Let's talk about what modern data science actually looks like.
CUDA, Scikit, and PyTorch were once nice-to-haves but are now table-stakes. These data tools you've mastered are now just the entry fee. Modern ML systems need real-time data pipelines, distributed computing, monitoring, and a dozen other things that probably weren't why you got excited about data science in the first place.
Expecting data scientists to manage Kubernetes clusters and build observability systems is like asking a cardiologist to also perform heart surgeries – overlapping areas of expertise, but fundamentally different skill sets.
This creates the bottleneck every data scientist knows: promising models sitting in notebooks, waiting for engineering resources that never come, ultimately never making it to production. Welcome to the Jupyter graveyard.
But what if your notebook code was already production code?
With Chalk, you can test new features, run experiments, and ship models to production — all from your Jupyter notebook.
@features
class Review:
id: int
created_at: FeatureTime
review_body: str
rating: int
@features(tags=["team:DevX"])
class Product:
id: int
title: str
reviews: DataFrame[Review]
# fmt: off
average_rating: float | None = _.reviews[_.rating].mean()
most_recent_review_rating: int | None = F.max_by(
_.reviews[_.rating],
sort=_.created_at,
)
review_count_all: int = _.reviews.count()
review_count: Windowed[int] = windowed(
"30d",
"90",
expression=_.reviews[_.created_at > _.chalk_window].count(),
)
Your notebook IS production (in theory)
Forget the traditional workflow where notebook code gets rewritten into another language for production. With Chalk, the same Python you write for exploration runs in production with millisecond latency. Wondering how? We built a Symbolic Python Interpreter that converts ordinary Python into expressions that run natively!
Easily import your production features with a single line of code, add a new experimental feature, and simulate a prediction, recommendation, etc. all from a single notebook!
from chalk.client import ChalkClient
client = ChalkClient()
client.load_features()
Review.is_positive = _.rating >= 4
Product.positive_reviews_percentage = _.reviews[_.is_positive == True].count() / _.review_count
Experiment without breaking things
Remember those week-old CSV dumps sitting in your folder? We've all been there. You're trying to test a model that will run on live user data, but you're stuck with stale exports that don't capture what's actually happening in production.
With Chalk branches, you can spin up a copy of your production pipeline in seconds — like Git but for ML features. Test against millions of production records, catch edge cases you'd never find in samples, and merge when ready. Iterate at the speed of thought, not infrastructure.

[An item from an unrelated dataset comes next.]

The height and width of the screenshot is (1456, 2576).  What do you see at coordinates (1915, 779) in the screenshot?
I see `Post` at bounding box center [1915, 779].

chalk apply branch # deploys your model to a branch for testing
chalk diff # prints a diff of changed features
Once you're in a branch, changes hot-reload instantly — edit a feature definition, run a query, see results. Watch your new model predictions update in real-time as you tweak the logic.

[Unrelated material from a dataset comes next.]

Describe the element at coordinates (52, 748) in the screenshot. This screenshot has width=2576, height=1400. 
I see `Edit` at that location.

On Chalk, your features ARE your code, version-controlled and shareable just like any codebase. When colleagues need to test your features, whether it's another data scientist reproducing your work or a data engineer ensuring pipeline compatibility, they simply check out your branch.

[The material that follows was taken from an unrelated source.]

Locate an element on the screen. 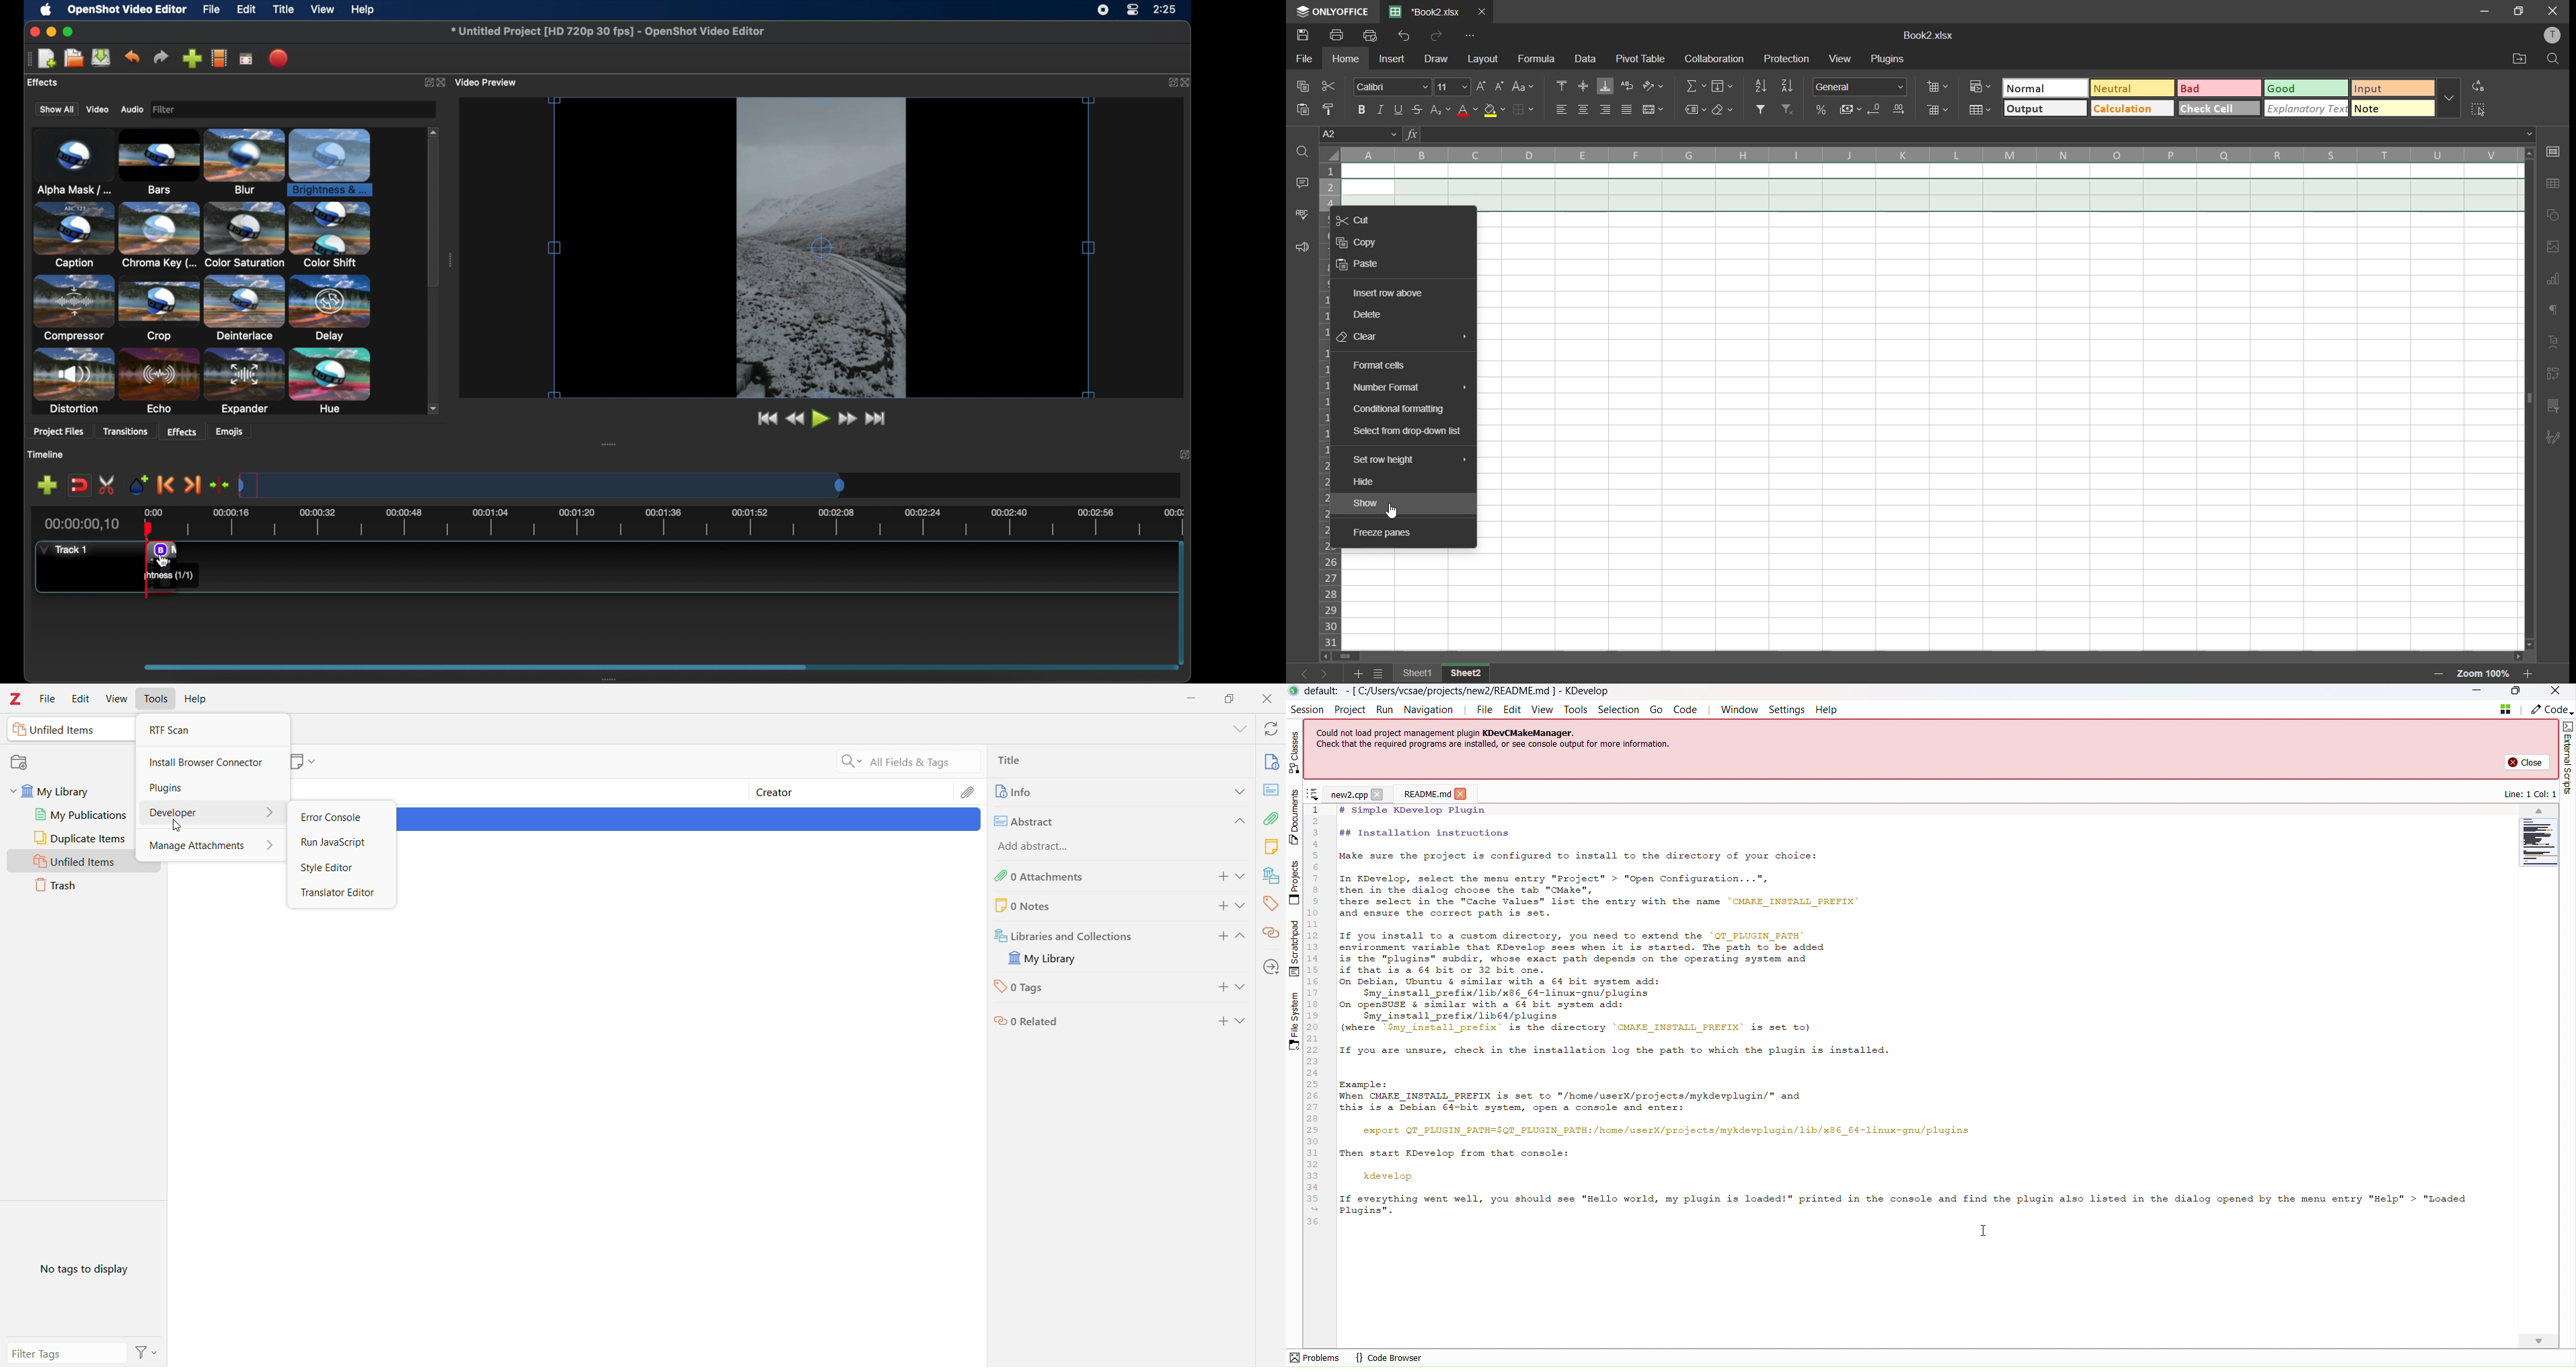 Image resolution: width=2576 pixels, height=1372 pixels. could not load project management plugin is located at coordinates (1874, 749).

Production-ready training data
Here's how Chalk helps data scientists create accurate training datasets.
Offline Queries: Every feature computed during production gets stored. Need to debug why your model approved a suspicious transaction last week? Query the exact features inputted and outputted at every stage of your feature pipeline.
Temporal Consistency: Models often fail because they trained on future data that leaked into past features. Chalk handles point-in-time correctness automatically:
OfflineQuery(
name="Reviewed products from 2025 Q1",
input={Product.id = [range(10**5)]},
output=[
Product.average_rating,
Product.most_recent_review_rating,
# these are computed within the context of the time window Jan 2025 - March 2025
],
recompute_features=True,
lower_bound=datetime(2025, 1, 1),
upper_bound=datetime(2025, 3, 31),
)
Query features from March 15th, get exactly what existed on March 15th. No future transactions leaking into historical risk scores or manual timestamp juggling.
Backfills Made Simple: Need to add a new feature? Traditionally, that's a week coordinating with data engineering. With Chalk, get it done in minutes.
Change your feature definition, trigger a backfill. Chalk recomputes across your entire history while maintaining temporal consistency. Test "what if we had this feature 6 months ago?" before deploying.
Ship it
Once you've defined your features and resolvers, deployment is simple:
chalk apply
Your features now serve predictions at scale, and Python gets compiled to C++ for production performance.
Integration with your existing ML stack is seamless. Deploy ONNX models directly in Chalk, or plug into SageMaker and Vertex:
@features
class User:
id: str
encoded_sagemaker_data: bytes
should_offer_discount_percentage: float = F.sagemaker_predict(
_.encoded_sagemaker_data,
endpoint="discount_model-2025-01-15",
target_model="model_v2.tar.gz",
target_variant="blue"
)
Plus, Chalk's native Iceberg integration enables sharing datasets with other teams — democratizing data access across the entire organization. Analysts can explore them in BI tools, everyone works from the same source of truth.